Crowded cosmos: Universe contains 2 trillion galaxies, 10x more than previously thought – study
The finding wasn't easy to come by. An international team of scientists examined deep space images taken by the Hubble from over the past 20 years, and converted them into 3D pictures. From there, they measured the number of galaxies at different times in the history of the universe, going back more than 13 billion years – near the time of the 'Big Bang.'
The researchers, led by Christopher Conselice of the University of Nottingham, also used new mathematical models which allowed them to infer the existence of galaxies which telescopes cannot observe. The team’s findings are detailed in the Astrophysical Journal.
For the number of galaxies we now see and their numbers to add up, the researchers concluded that there must be a further 90 percent of galaxies in the observable universe that are too faint and too far away to be seen.
This amounts to there being, at a minimum, two trillion galaxies – at least 10 times more than scientists previously believed. Past observations had estimated the number to be around 100 billion.
“It boggles the mind that over 90 percent of the galaxies in the universe have yet to be studied. Who knows what interesting properties we will find when we discover these galaxies with future generations of telescopes? In the near future, the James Webb Space Telescope will be able to study these ultra-faint galaxies,” Conselice said in a statement.
The smaller galaxies, according to Conselice, merged into the larger galaxies which we can now observe. This means that when the universe was only a few billion years old, there were 10 times as many galaxies in a given volume of space as there are today.
This fact, according to Conselice, shows evidence of “galaxy evolution.”
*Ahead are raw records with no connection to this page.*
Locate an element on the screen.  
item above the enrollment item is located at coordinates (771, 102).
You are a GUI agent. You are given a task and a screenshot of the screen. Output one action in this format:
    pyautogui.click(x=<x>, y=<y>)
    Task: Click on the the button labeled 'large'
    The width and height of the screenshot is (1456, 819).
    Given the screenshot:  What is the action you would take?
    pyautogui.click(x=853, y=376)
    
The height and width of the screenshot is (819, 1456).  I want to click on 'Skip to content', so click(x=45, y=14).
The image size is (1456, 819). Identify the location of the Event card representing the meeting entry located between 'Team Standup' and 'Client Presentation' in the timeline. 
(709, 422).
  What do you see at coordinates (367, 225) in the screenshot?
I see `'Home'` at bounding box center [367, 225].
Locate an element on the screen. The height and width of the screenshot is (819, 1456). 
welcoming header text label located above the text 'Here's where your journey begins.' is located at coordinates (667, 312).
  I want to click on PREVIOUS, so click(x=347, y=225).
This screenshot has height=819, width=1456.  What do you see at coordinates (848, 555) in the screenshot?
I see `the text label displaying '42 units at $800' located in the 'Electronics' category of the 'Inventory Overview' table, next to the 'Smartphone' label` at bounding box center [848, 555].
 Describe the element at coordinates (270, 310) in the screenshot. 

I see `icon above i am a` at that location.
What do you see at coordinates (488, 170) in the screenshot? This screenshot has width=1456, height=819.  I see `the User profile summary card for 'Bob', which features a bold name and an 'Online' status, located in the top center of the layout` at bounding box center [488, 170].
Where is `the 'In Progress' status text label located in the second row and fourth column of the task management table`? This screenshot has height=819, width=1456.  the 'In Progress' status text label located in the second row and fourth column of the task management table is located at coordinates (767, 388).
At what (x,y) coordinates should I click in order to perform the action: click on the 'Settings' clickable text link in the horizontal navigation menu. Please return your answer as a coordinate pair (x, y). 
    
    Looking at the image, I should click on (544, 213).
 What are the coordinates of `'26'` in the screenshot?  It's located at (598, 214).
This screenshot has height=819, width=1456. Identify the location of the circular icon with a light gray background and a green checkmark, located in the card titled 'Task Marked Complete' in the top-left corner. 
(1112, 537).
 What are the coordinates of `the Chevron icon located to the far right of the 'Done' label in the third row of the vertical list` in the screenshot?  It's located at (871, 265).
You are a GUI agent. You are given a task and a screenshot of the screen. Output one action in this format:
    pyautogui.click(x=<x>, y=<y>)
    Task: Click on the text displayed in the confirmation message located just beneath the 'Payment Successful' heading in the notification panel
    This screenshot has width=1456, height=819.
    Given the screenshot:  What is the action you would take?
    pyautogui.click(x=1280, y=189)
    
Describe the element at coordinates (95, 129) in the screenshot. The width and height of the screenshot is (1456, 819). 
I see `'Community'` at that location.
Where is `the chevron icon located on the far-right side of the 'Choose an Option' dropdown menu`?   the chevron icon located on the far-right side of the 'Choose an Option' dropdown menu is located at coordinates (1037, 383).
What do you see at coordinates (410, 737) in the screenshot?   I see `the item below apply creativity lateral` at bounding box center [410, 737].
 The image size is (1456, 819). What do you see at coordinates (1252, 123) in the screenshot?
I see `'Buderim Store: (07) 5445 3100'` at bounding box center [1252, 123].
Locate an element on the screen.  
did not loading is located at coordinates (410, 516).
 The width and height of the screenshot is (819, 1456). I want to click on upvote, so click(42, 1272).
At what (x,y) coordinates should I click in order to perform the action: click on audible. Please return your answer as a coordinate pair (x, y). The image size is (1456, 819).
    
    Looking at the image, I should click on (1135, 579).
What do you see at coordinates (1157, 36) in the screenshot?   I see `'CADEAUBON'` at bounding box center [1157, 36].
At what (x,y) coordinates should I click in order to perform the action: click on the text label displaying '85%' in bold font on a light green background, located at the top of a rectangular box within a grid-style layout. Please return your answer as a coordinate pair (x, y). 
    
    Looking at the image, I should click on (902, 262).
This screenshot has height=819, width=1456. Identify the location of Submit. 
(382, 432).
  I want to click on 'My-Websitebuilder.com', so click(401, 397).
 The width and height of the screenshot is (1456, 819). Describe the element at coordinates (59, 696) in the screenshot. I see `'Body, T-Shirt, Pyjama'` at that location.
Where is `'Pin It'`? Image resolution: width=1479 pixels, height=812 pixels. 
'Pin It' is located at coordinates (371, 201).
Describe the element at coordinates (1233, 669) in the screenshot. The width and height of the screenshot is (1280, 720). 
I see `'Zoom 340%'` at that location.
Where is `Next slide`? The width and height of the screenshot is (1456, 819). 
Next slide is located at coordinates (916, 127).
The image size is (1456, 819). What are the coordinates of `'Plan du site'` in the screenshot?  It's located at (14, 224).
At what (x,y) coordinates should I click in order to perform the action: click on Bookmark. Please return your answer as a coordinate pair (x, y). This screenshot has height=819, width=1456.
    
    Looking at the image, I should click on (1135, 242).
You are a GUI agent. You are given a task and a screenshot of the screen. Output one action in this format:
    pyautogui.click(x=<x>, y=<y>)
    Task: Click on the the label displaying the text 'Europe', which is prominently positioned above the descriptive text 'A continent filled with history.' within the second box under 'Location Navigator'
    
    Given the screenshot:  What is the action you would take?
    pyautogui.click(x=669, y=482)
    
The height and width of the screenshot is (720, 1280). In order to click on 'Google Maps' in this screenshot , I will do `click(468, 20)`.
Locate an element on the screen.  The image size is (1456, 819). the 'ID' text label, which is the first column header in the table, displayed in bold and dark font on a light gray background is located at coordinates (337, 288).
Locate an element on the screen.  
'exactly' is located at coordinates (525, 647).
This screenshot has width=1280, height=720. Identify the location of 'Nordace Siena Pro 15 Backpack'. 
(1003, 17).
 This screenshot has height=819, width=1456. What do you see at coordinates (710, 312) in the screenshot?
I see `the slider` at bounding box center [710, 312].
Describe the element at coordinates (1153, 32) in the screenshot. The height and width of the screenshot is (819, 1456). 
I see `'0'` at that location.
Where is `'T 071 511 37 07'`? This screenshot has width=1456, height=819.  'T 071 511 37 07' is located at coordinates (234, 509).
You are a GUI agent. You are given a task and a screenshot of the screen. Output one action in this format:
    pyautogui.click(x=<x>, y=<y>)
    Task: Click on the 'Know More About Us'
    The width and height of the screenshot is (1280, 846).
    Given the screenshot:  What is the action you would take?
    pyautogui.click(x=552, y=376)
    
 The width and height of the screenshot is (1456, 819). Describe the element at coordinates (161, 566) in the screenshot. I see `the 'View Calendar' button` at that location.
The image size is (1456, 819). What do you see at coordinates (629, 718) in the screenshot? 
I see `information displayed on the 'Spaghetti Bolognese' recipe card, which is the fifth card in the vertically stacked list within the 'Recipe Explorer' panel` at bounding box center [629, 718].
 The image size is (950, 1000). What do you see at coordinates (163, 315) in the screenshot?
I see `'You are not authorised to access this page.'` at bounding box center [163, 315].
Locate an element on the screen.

"These results are powerful evidence that a significant galaxy evolution has taken place throughout the universe's history, which dramatically reduced the number of galaxies through mergers between them – thus reducing their total number. This gives us a verification of the so-called top-down formation of structure in the universe," explained Conselice.
The decreasing number of galaxies also contributes to the Olbers’ paradox, which begs the question “Why is the sky dark at night if the universe contains an infinity of stars?”
The researchers concluded that there is such an abundance of galaxies that every patch in the sky, in principle, contains part of a galaxy. However, starlight from the galaxies is invisible to the human eye and most modern telescopes, due to factors which reduce visible and ultraviolet light in the universe.